O foco da PF está em pagamentos de R$ 28 milhões realizados pela empresa Entre Investimentos e Participações, do ex-controlador do Banco Master, Daniel Vorcaro, para a ACX ITC Tecnologia. A Entre Investimentos foi a responsável por financiar a produção do filme, enquanto a ACX é investigada pela Polícia Civil de São Paulo como parte de um esquema de lavagem de capitais para a organização criminosa.
A dúvida processual no STF é se o novo inquérito deve ser distribuído por prevenção ao ministro André Mendonça, que já é o relator de investigações envolvendo supostas fraudes no Banco Master.

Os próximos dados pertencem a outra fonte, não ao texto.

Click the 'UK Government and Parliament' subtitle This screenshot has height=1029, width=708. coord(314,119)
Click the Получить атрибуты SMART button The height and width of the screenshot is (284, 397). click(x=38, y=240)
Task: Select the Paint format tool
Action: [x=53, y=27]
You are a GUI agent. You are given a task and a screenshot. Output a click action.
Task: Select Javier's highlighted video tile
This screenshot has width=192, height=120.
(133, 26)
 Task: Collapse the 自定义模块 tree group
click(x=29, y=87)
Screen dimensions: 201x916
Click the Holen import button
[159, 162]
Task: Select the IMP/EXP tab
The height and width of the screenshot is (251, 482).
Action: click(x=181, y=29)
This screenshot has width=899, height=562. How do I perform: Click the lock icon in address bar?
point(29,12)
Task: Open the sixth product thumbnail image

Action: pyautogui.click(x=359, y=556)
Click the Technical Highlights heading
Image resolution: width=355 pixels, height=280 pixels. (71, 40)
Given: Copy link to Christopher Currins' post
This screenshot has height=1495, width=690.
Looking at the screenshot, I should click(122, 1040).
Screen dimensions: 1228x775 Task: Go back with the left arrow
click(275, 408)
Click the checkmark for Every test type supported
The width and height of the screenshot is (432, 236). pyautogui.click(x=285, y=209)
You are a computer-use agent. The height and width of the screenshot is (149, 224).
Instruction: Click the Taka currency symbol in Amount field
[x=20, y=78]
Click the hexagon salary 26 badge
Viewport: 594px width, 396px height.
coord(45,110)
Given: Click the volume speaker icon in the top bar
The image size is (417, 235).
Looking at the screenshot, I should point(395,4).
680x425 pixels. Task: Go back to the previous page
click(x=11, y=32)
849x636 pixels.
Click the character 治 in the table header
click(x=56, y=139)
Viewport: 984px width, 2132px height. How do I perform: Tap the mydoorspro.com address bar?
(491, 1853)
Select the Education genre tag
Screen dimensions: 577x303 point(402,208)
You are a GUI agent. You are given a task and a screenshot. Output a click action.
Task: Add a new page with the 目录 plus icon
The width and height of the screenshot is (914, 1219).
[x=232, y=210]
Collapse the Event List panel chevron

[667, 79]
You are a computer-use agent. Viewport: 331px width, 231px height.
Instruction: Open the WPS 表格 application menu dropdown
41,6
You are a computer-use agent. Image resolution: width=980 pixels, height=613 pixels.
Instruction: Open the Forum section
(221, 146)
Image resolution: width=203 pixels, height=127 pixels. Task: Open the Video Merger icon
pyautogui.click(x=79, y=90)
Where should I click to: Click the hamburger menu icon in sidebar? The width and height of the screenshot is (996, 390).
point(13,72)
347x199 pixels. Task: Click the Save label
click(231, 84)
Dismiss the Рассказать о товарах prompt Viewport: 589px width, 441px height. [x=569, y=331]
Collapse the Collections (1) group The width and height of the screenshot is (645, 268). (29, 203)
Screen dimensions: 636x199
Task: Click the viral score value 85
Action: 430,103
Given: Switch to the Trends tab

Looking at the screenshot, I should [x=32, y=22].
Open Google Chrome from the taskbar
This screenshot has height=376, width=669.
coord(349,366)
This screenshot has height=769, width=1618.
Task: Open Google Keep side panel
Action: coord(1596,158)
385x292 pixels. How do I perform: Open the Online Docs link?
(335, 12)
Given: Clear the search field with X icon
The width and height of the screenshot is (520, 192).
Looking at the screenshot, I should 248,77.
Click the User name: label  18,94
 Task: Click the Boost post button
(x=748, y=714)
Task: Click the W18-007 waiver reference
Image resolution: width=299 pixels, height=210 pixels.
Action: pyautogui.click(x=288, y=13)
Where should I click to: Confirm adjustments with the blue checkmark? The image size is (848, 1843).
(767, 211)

A avaliação preliminar na Corte é de que a simples presença de personagens ou empresas em comum não estabelece, automaticamente, a conexão jurídica necessária para juntar os processos.
Segundo essa interpretação, uma mesma engrenagem financeira de lavagem de dinheiro pode atender a diferentes “clientes” sem que haja uma relação direta entre eles. Ou seja, o fato de a produtora do filme e o PCC terem, em tese, utilizado a mesma estrutura para movimentar recursos não comprova, por si só, que integrem um único esquema criminoso.
A decisão final sobre a relatoria caberá à Presidência do STF, que analisará o conteúdo do procedimento para determinar se há conexão suficiente com o caso do Banco Master. A definição do relator é um passo fundamental, pois influenciará diretamente o andamento das apurações, incluindo a autorização para futuras medidas como quebras de sigilo bancário e fiscal, essenciais para o aprofundamento do trabalho da Polícia Federal.